SET EXERCISE A: Using the blog post on music's power, decide whether each statement below agrees with it: (i) Spurgeon fought the trends of early modernism for the final four years of his life; (ii) the quoted passage calls modernism first of all a theological agenda; (iii) comments on a morning post led the writer to the link for The 107 Theses. Answer yes or no for each, and quote the deciding words of the post.
SET EXERCISE B: In one to three sentences, explain why, according to the blog post on music's power, recovery is unusual once a church or Christian gets on the downgrade.
SET EXERCISE C: Write out word for word the part of the blog post on music's power between "Musing on Music’s" and "share your thoughts!)", inclusive.

## Begin TEXT SEGMENT

July 27, 2024

Musing on Music’s Power part 2

Some great comments on this morning’s “music” post led me to this link for The 107 Theses, “A Call for Reformation of Contemporary Christian Music” by Steve Camp. (Thanks Anna! and all the rest of you who took time to share your thoughts!)

Here’s a little taste from the Steve Camp site, he shares this to build up to the fact that CCM is seriously close to being on the downgrade, if not already slipping:

Charles Hadden Spurgeon spent the final four years of his life at war against the trends of early modernism, which he rightly saw as a threat to Biblical Christianity. Spurgeon wanted to warn his flock about the dangers from moving away from the historic positions [of the truth]. ‘Biblical truth is like the pinnacle of a steep, slippery mountain,’ Spurgeon suggested. ‘One step away, and you find yourself on the down-grade. Once a church or individual Christian get on the downgrade,’ Spurgeon said, ‘momentum takes over. Recovery is unusual and only happens when Christians get on the ‘up-line’ through spiritual revival.’ History has vindicated Spurgeon’s warnings about the down-grade. In the early part of the twentieth century the spreading of ‘false doctrine and worldliness’-theological liberalism and modernism-ravaged denominational Christianity throughout the world. Most of the mainline denominations were violently if not fatally altered by these influences. A hundred years later, we are seeing history repeating itself again… ‘False doctrine and worldliness’-the same two influences Spurgeon attacked-always go hand in hand, with worldliness leading the way. Christians today tend to forget that modernism was not first of all a theological agenda but a methodological one. (John F. MacArthur, Jr. Ashamed of the Gospel (Wheaton, Ill.: Crossway, 1993), 21-23, emphasis added.)

## End TEXT SEGMENT
## Begin SUPPLIED DATA

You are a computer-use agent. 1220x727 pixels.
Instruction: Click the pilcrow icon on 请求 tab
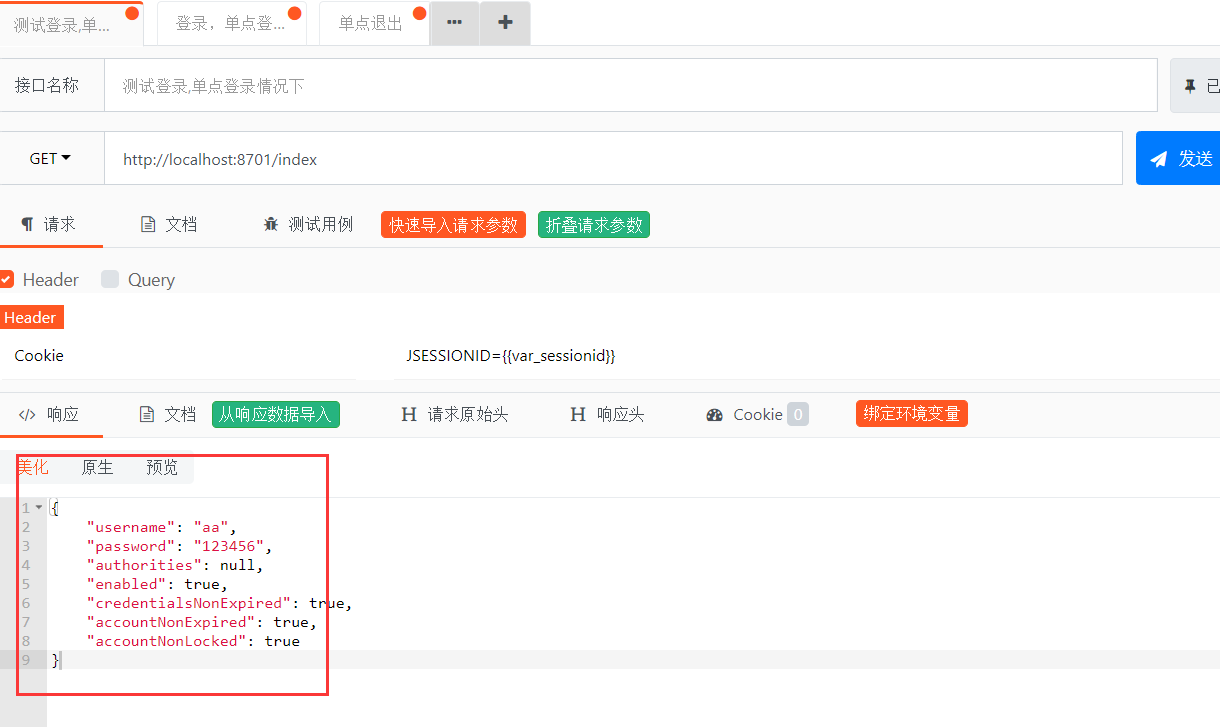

## End SUPPLIED DATA

CORRECT RESULT A:
(i) Yes: "Charles Hadden Spurgeon spent the final four years of his life at war against the trends of early modernism"
(ii) No: "modernism was not first of all a theological agenda but a methodological one"
(iii) Yes: "Some great comments on this morning’s “music” post led me to this link for The 107 Theses"

CORRECT RESULT B: Recovery is unusual because once a church or individual Christian gets on the downgrade, momentum takes over. It happens only when Christians get on the "up-line" through spiritual revival.

CORRECT RESULT C:
Musing on Music’s Power part 2

Some great comments on this morning’s “music” post led me to this link for The 107 Theses, “A Call for Reformation of Contemporary Christian Music” by Steve Camp. (Thanks Anna! and all the rest of you who took time to share your thoughts!)